Prompt = The expected output is the set of lines below beginning at the one that contains "Viewport: 199px width, 193px height." and ending at the final line, reproduced exactly.

Data items:
Content starts

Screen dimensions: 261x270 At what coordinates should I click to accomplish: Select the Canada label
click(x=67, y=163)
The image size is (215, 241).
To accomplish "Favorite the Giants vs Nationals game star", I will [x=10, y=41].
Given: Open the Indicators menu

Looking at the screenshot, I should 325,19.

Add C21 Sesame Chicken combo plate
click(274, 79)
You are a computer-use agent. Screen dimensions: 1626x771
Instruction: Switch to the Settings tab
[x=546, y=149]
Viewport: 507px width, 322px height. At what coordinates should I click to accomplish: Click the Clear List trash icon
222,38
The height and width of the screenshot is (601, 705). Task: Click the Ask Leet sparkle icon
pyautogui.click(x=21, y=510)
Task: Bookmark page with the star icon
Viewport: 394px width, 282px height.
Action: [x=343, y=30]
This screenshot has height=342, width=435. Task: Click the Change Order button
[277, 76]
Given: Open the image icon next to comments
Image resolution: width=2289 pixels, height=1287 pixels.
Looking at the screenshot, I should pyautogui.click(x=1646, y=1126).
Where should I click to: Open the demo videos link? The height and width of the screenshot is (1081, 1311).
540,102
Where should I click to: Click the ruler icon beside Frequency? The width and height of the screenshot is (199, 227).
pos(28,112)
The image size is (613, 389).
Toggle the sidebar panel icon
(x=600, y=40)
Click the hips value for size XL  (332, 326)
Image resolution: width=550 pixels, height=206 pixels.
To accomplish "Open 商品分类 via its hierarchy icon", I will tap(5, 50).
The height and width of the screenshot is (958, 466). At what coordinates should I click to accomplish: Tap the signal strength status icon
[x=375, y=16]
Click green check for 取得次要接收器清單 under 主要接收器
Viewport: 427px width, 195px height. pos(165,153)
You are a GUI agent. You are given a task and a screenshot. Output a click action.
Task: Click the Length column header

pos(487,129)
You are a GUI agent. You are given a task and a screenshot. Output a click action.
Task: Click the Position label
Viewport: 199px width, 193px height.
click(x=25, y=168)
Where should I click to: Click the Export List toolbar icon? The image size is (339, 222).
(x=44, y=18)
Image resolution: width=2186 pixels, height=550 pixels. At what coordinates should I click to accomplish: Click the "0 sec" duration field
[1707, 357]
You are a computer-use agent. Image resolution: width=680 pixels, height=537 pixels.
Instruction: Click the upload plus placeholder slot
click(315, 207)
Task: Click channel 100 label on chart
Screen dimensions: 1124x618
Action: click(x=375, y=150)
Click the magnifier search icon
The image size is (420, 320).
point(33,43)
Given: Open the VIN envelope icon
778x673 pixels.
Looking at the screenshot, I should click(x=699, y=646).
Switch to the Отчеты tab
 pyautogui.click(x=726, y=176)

Content ends

Written solution =
Viewport: 199px width, 193px height.
click(x=25, y=168)
Where should I click to: Click the Export List toolbar icon? The image size is (339, 222).
(x=44, y=18)
Image resolution: width=2186 pixels, height=550 pixels. At what coordinates should I click to accomplish: Click the "0 sec" duration field
[1707, 357]
You are a computer-use agent. Image resolution: width=680 pixels, height=537 pixels.
Instruction: Click the upload plus placeholder slot
click(315, 207)
Task: Click channel 100 label on chart
Screen dimensions: 1124x618
Action: click(x=375, y=150)
Click the magnifier search icon
The image size is (420, 320).
point(33,43)
Given: Open the VIN envelope icon
778x673 pixels.
Looking at the screenshot, I should click(x=699, y=646).
Switch to the Отчеты tab
 pyautogui.click(x=726, y=176)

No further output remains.